Comitê internacional pede que Anvisa retome testes da Coronavac
Entidade condenou suspensão dos ensaios após morte de voluntário não relacionada ao imunizante
Em mais um capítulo na guerra da vacina entre o governo federal e o de São Paulo, o Comitê Internacional Independente recomendou à Anvisa (Agência Nacional de Vigilância Sanitária) que retome os testes com a Coronavac.
A agência agora irá analisar o pedido, já que ela é soberana na regulação do setor no Brasil, em conjunto com o Conselho Nacional de Ética em Pesquisa, que também recomendou a volta dos ensaios.
A vacina contra a Covid-19, desenvolvida na China e que terá produção conjunta com o Instituto Butantan se for eficaz, teve seu ensaio clínico de fase final suspenso na noite de segunda (9).
O motivo foi o relato de um evento adverso grave, no caso a morte de 1 dos 13 mil voluntários do programa do imunizante no Brasil. Só que a vítima, um homem de São Paulo, morreu por suícidio segundo a Polícia Civil.
O comitê é um órgão internacional que avalia os ensaios vacinais em todo o mundo quando há disparidades ou dúvidas.
O Butantan havia enviado ao comitê um pedido de análise do caso depois que a Anvisa não aceitou as explicações dadas em reunião pela manhã acerca do episódio e sugeriu a comunicação, o que irritou o governo paulista.
Todo o caso se insere na disputa entre o presidente Jair Bolsonaro e o governador João Doria (PSDB-SP), que desde o começo da pandemia têm orientações díspares sobre como manejar o problema.
Após negar a gravidade da crise, agora Bolsonaro tem trabalhado para minar politicamente os esforços de Doria de ter uma campanha ampla de vacinação de pé no primeiro trimestre de 2021. O tucano apostou alto na vacina da Sinovac, que ganhou nome Coronavac e se mostrou segura nos primeiros testes clínicos da chamada fase 3 na China.
Nesta manhã, após a decisão da Anvisa, Bolsonaro a comemorou como uma vitória pessoal sobre o governador. Doria e seu entorno decidiram não reagir diretamente, e o governo colocou sua equipe técnica que lida com o assunto para falar sobre o problema em uma entrevista coletiva.
Oficialmente, ninguém fala sobre o suicídio, ou eventual overdose, do voluntário porque há protocolos de sigilo médico envolvidos. Mas as circunstâncias da morte justificaram a assertiva das autoridades paulistas de que não haveria motivo para parar os ensaios.

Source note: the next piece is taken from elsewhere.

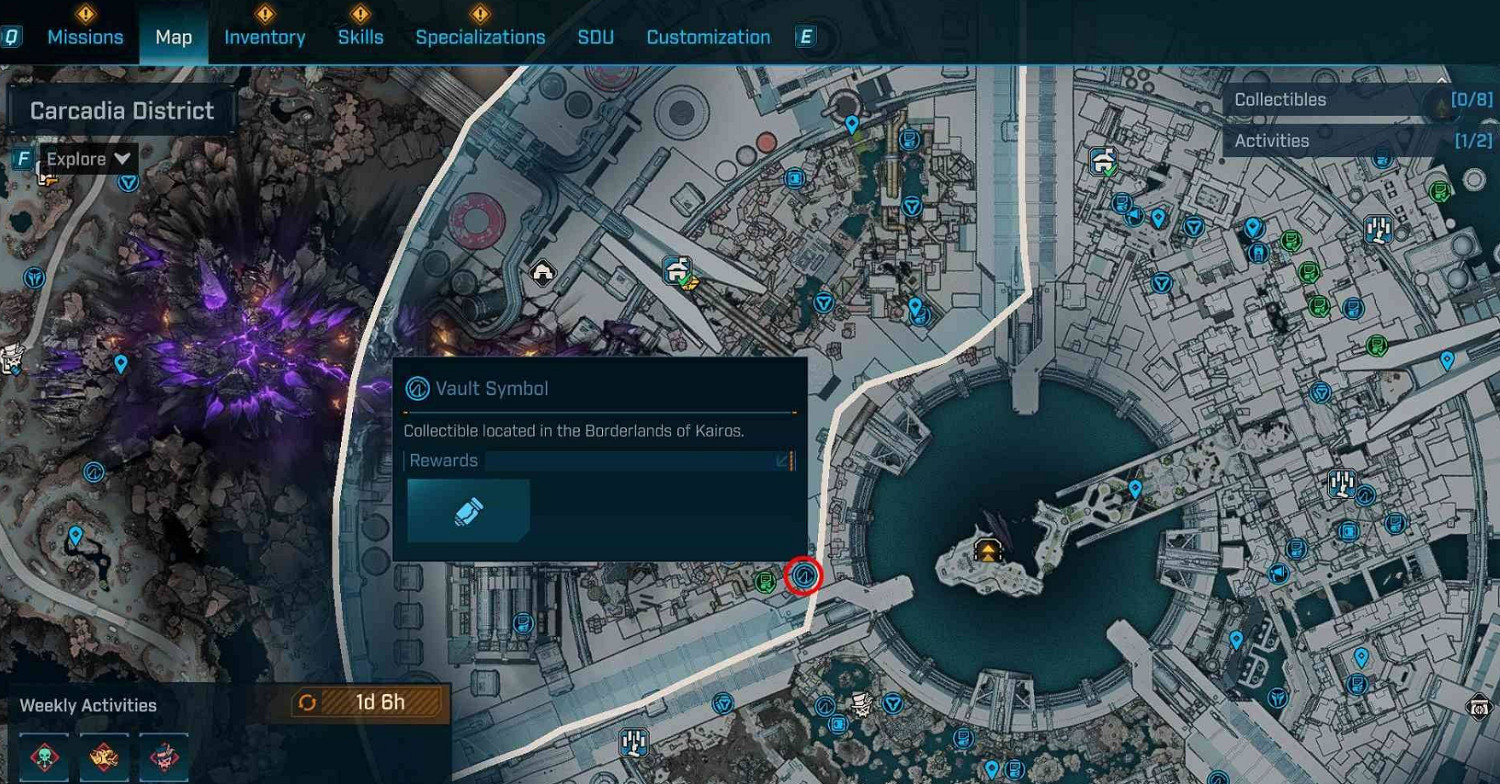Switch to the Inventory tab
Image resolution: width=1500 pixels, height=784 pixels.
(x=264, y=38)
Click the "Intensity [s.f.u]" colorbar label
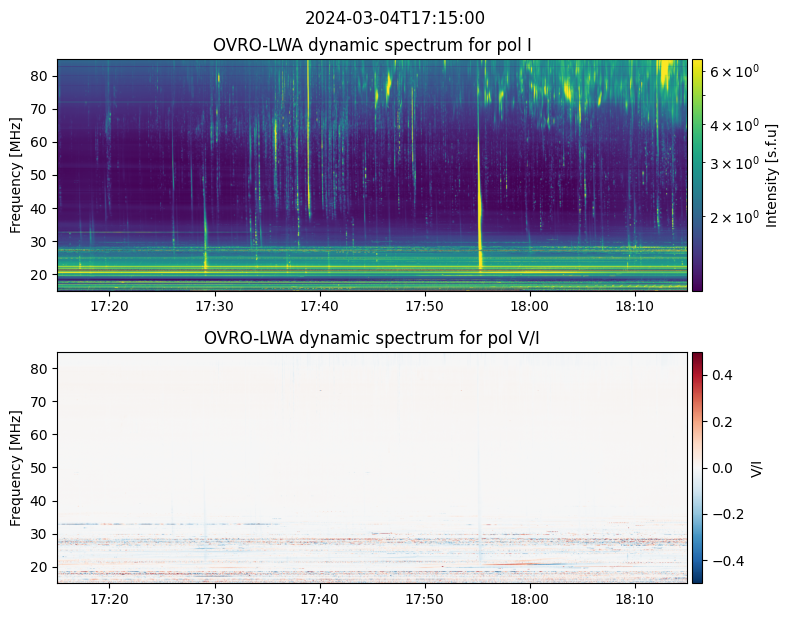The image size is (789, 617). (x=771, y=175)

Além disso, a divulgação da decisão da suspensão na noite de segunda, apenas 38 minutos após um e-mail ter sido enviado para o Butantan convidando para a discussão do caso na manhã seguinte, causou em São Paulo a impressão de busca por um desgaste político.
A morte havia sido reportada no dia 6, mas ficou três dias paradas no sistema da Anvisa por problemas técnicos. "Às 15h da segunda foi enviado um ofício informando o problema e pedindo dados, dando um dia de prazo. Às 18h, um segundo ofício pedia os dados, e os enviamos", disse à Folha de S.Paulo diretor do Butantan, Dimas Covas.
"Quase três horas depois, eles nos convidaram para uma conversa nesta terça e, logo depois, suspendeu os testes sem nos avisar. Um telefonema teria resolvido", afirmou.
O diretor da Anvisa, Antonio Barra Torres, por sua vez, disse em entrevista coletiva que esse não seria o seu papel.
Mais cedo, o Conselho Nacional de Ética em Pesquisa havia recomendado a volta dos testes. A entidade também foi notificada sobre a morte no dia 6, pediu e recebeu as informações do governo paulista.
Não há um cronograma escrito em pedra, mas a expectativa dos chineses é ter a fase 3 da Coronavac concluída até o fim deste mês, o que poderá abrir o caminho para seu registro no Brasil -responsabilidade da Anvisa. O estudo de segurança até aqui aprovou o imunizante, resta saber sua eficácia.
Doria comprou 46 milhões de doses para entrega até o fim de dezembro, 40 milhões delas em forma de insumos a serem formulados no Butantan. Se tudo der certo, a vacinação pode começar em janeiro.